The first cue is Anyuan Temple after seven years.

For Changning, the temple is not pure peace. It is absence. It is survival with the volume lowered. A distant bell works here, but only if it is not too serene. When the Emperor pulls her back into the palace, the music should not become triumphant. It should sound like a door opening onto weather she remembers too well.

The second cue is ash in Baoxian Pavilion.

Book 3 has a mystery structure, but its clues are not only clues. Letters burn. Witnesses vanish. Women are turned into mirrors, shields, blades, and decoys. The palace becomes an archive where someone has been destroying pages. For those scenes, I like low strings with almost no melody, plus the dry sound of fire. The point is evidence becoming unreachable.

This is also where silence becomes part of the music. A revelation can be less powerful if the soundtrack tells the reader how to react too soon. Sometimes the right sound after a burned letter is nothing. Let the room go quiet. Let the reader notice that the absence itself has weight.

The third cue is the road back too late.

I will not explain the late-book context here, because The Emperor’s Last Lie depends on the reader discovering how its truths rearrange blame. I will say only this: the emotional shape of the final movement is not a love confession. It is a delay becoming permanent.
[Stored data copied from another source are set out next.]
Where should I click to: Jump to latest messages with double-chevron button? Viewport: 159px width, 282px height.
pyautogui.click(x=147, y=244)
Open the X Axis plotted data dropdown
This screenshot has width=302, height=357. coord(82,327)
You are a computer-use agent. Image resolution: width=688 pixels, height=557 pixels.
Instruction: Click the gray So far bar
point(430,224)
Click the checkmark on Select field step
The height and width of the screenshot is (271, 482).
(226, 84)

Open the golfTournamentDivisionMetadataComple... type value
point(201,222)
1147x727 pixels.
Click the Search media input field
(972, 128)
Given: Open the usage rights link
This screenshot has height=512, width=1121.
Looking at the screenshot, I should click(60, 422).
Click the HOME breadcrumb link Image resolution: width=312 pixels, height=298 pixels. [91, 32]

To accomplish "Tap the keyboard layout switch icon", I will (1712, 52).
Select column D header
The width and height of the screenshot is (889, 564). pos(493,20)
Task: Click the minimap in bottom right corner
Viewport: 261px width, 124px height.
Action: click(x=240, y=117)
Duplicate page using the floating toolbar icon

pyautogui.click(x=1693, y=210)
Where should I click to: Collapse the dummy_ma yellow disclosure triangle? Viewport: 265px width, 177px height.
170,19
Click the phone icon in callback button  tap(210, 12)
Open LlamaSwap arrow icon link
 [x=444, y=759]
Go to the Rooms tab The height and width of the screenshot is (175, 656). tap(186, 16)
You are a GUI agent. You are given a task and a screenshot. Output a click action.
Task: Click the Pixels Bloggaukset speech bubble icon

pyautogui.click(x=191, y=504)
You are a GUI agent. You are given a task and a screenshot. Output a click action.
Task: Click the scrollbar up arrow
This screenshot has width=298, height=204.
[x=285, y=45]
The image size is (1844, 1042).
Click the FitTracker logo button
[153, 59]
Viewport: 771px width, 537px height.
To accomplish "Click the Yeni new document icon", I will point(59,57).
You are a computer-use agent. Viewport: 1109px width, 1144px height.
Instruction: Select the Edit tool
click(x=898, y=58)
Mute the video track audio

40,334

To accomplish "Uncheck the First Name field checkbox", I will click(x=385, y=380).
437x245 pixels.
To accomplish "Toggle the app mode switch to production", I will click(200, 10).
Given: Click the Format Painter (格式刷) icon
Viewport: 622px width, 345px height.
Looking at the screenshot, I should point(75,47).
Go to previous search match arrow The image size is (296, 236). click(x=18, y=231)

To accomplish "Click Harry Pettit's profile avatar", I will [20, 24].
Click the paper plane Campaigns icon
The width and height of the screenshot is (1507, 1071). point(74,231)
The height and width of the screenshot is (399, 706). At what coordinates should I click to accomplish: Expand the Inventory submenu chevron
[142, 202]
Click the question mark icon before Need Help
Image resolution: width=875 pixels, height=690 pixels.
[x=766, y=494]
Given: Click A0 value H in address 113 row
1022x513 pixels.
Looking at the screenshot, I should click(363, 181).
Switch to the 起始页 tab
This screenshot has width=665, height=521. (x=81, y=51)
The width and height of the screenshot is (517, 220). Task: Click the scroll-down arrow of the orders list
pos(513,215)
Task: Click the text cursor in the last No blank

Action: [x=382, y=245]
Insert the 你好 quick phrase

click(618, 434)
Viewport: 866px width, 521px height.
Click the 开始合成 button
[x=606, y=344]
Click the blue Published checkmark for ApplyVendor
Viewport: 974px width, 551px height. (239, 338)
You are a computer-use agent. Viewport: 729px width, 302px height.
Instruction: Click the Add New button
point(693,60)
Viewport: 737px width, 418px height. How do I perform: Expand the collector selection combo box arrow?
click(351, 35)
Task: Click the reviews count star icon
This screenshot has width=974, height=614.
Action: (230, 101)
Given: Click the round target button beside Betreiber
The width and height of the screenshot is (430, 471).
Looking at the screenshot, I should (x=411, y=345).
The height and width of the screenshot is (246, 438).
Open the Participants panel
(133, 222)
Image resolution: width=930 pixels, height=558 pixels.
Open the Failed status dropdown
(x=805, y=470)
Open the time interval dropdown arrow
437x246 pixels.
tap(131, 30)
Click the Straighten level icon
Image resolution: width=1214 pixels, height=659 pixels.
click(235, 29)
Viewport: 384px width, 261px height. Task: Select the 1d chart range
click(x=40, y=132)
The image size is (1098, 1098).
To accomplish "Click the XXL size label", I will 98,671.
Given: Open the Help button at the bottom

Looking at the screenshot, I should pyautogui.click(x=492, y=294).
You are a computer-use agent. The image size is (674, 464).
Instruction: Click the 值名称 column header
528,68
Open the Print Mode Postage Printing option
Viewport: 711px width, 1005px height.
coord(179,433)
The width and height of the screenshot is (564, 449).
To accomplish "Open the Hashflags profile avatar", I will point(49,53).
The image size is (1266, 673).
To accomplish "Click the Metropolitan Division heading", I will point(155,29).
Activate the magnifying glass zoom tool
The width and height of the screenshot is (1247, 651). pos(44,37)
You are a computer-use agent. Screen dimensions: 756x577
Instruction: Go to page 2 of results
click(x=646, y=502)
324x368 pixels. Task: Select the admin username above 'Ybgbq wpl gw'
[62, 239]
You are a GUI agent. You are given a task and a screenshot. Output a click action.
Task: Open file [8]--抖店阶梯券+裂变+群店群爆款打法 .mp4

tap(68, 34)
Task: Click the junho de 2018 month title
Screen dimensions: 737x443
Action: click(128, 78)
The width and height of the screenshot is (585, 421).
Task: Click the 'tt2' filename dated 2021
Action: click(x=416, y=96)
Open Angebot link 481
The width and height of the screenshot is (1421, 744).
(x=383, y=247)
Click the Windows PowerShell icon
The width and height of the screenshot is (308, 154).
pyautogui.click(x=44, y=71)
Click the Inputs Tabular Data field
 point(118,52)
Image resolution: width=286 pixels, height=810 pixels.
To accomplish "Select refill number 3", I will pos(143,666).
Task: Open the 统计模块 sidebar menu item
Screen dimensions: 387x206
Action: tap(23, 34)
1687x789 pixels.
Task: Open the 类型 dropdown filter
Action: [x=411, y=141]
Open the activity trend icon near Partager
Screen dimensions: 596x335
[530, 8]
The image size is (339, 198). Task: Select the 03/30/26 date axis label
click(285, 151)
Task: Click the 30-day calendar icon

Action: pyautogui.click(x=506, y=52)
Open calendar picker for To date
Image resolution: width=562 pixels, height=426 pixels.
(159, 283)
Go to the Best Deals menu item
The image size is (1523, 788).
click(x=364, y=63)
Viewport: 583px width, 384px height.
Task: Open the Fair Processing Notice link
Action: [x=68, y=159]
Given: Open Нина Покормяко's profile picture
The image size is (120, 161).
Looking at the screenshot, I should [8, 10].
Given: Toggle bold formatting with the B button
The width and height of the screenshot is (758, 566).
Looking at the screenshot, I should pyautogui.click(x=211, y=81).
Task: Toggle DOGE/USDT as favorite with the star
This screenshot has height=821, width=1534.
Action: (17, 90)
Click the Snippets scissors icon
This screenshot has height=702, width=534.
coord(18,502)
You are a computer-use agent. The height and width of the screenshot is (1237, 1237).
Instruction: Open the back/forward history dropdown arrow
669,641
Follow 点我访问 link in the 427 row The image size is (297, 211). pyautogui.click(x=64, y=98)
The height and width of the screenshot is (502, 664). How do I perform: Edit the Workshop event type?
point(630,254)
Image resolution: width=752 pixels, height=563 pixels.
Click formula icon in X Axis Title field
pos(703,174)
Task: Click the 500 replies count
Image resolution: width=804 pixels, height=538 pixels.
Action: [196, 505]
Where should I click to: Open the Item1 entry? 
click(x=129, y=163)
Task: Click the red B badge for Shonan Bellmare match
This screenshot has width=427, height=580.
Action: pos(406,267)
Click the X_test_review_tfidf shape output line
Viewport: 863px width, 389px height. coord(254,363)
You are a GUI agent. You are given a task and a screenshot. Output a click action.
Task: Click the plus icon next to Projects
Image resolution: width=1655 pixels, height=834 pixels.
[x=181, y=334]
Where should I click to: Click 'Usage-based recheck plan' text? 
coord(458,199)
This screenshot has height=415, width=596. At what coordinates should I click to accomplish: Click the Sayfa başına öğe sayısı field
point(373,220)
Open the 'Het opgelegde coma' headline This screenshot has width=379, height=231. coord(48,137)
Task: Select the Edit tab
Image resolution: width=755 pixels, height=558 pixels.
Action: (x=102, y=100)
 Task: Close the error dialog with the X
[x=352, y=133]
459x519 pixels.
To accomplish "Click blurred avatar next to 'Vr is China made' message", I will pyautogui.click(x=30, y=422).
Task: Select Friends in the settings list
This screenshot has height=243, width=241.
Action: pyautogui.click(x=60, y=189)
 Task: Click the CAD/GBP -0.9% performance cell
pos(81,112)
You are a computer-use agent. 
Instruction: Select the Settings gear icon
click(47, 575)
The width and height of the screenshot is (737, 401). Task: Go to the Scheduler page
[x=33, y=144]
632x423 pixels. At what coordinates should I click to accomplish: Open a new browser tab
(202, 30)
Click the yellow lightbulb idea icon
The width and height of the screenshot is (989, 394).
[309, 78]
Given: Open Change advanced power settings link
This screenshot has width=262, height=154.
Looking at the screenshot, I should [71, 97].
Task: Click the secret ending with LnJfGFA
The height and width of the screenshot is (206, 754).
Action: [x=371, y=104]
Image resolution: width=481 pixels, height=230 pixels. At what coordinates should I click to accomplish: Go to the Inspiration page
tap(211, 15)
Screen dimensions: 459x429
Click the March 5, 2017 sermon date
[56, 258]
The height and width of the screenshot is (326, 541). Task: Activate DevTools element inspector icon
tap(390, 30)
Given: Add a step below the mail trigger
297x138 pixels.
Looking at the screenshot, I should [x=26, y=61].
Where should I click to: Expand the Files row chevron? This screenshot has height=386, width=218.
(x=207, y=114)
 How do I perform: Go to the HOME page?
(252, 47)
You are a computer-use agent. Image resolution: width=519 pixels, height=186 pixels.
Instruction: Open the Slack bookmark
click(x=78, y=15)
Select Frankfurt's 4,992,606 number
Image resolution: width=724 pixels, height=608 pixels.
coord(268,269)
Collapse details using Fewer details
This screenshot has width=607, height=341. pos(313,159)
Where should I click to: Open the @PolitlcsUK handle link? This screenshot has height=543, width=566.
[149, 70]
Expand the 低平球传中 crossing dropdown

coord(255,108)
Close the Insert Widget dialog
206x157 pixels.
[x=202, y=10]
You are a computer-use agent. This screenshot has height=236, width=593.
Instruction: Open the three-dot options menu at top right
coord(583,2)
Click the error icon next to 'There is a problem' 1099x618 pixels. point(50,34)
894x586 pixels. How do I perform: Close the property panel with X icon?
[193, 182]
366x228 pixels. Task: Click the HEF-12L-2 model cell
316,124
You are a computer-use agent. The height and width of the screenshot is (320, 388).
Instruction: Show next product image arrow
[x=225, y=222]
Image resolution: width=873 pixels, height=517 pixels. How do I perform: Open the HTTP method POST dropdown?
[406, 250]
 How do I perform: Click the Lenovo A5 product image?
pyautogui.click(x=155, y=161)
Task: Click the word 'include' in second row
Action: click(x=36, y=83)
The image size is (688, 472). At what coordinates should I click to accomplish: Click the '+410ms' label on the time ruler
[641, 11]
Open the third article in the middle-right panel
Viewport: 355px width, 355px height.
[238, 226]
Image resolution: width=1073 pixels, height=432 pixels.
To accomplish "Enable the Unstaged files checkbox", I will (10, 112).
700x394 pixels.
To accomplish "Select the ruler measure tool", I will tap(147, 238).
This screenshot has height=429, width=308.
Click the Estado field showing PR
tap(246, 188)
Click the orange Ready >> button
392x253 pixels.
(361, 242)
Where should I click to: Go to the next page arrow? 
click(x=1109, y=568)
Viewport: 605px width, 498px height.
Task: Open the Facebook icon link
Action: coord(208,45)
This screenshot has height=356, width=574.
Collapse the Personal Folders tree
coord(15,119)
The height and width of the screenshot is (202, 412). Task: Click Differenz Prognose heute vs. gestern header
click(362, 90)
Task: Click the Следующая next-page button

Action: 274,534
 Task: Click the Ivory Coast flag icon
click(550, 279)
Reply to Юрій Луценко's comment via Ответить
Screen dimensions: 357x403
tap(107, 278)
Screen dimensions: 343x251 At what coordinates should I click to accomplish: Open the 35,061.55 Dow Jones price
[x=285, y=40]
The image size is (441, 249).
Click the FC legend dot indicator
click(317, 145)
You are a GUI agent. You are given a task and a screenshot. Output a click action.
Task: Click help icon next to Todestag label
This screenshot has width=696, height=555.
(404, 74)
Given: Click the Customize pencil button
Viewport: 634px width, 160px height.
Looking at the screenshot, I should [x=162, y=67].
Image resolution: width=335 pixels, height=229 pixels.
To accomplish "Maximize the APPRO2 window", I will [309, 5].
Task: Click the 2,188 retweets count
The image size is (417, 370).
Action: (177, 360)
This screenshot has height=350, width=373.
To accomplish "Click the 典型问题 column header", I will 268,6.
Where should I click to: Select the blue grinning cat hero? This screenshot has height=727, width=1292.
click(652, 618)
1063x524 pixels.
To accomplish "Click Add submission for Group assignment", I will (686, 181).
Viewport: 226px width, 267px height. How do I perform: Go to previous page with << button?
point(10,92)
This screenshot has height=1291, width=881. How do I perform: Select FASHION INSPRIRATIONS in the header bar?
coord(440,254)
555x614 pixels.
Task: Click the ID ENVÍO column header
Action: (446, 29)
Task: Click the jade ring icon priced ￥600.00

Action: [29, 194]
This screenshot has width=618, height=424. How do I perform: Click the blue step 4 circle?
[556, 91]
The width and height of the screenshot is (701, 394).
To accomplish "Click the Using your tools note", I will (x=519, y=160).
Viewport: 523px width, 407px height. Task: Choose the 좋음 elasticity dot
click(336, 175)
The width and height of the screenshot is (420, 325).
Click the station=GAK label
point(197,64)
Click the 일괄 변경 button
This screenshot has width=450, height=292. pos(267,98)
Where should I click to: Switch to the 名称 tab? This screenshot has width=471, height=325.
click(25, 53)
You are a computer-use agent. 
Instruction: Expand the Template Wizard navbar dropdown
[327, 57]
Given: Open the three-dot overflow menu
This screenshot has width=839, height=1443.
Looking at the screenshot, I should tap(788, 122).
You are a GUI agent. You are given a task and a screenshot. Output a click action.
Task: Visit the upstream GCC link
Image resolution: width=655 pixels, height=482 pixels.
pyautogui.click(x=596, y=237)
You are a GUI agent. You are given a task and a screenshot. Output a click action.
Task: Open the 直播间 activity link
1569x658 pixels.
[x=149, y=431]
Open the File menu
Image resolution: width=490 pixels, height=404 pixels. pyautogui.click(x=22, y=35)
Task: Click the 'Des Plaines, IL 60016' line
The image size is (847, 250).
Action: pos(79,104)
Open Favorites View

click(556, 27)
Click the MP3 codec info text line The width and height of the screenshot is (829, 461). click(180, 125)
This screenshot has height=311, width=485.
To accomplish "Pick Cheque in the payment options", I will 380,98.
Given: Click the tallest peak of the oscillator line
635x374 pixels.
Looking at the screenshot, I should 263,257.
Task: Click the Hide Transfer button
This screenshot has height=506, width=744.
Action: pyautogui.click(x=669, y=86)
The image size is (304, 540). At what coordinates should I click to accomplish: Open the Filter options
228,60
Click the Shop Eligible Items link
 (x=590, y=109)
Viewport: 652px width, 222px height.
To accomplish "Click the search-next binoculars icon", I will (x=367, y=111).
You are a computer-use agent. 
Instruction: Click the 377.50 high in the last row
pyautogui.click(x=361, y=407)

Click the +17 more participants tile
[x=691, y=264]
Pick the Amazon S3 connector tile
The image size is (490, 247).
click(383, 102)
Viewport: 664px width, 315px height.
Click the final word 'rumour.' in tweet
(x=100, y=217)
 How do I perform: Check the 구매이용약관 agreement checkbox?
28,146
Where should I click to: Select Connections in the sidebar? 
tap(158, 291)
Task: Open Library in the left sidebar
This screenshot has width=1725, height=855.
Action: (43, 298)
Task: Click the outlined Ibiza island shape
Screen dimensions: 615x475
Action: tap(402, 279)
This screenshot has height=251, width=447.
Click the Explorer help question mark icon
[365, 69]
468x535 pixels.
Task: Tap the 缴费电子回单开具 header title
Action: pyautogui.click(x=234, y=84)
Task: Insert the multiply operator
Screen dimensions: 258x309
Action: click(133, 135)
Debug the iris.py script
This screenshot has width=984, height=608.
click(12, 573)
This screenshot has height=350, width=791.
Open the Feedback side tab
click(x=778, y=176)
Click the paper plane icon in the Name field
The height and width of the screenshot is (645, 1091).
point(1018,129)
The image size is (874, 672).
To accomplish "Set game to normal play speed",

For that, I want cello and near-silence. A single line, no percussion, no obvious climax. The tragedy is not that nobody loved enough. It is that love kept arriving through secrecy, strategy, protection, and delay, until the future everyone kept postponing had quietly run out.

If you want the spoiler-light doorway into this book, start with Three Books, Three Palaces. It explains where Changning’s story sits beside A-Jiao’s slow heartbreak and Yueying’s long revenge without opening the final locked room.

Why the soundtrack stays restrained

I avoid tragic music that tells the listener, “This is sad. Please feel sad now.” The palace is already dramatic: crowns, titles, executions, pregnancies, banquets, sealed gates, burning pavilions, deathbeds, and imperial edicts. If the prose and the music both reach for grandeur at the same time, the scene can become too polished to hurt. I prefer restraint because the characters themselves are restrained. They often have to bow, smile, pour tea, accept a title, refuse a question, or wait until night to mourn.

So the music has to respect that.

Guqin helps because it leaves space between notes. Rain helps because it gives grief a pattern without giving it an answer. Cello helps because it can carry warmth and dread in the same breath. Silence helps because some truths in these books are not softened by being beautifully scored.

That is also why the three books sound different to me even though they share a shelf.

A-Jiao’s book begins with sweetness curdling into captivity. Yueying’s book is rain, calculation, and moonlight held at a distance. Changning’s book is the low note underneath a lie someone has mistaken for mercy.

Together, they make a small private orchestra of women trying to survive rooms built by other people.

What to do next

If you want to read with this mood map beside you, start at the Books page and choose the sound that calls to you: osmanthus and a locked palace for The Emperor’s Caged Bride, guqin and rain for The Cloud Beside the Moon, or cello and silence for The Emperor’s Last Lie.

If you need content notes first, the Reader’s Guide is the gentler doorway. If you want one practical companion before entering the inner palace, the Palace Titles Guide will help you understand why a rank, a form of address, or one seat at a banquet can wound as sharply as a confession.

And if you listen while reading, keep one rule in mind: do not choose the prettiest song.

Choose the one that makes the room feel impossible to leave.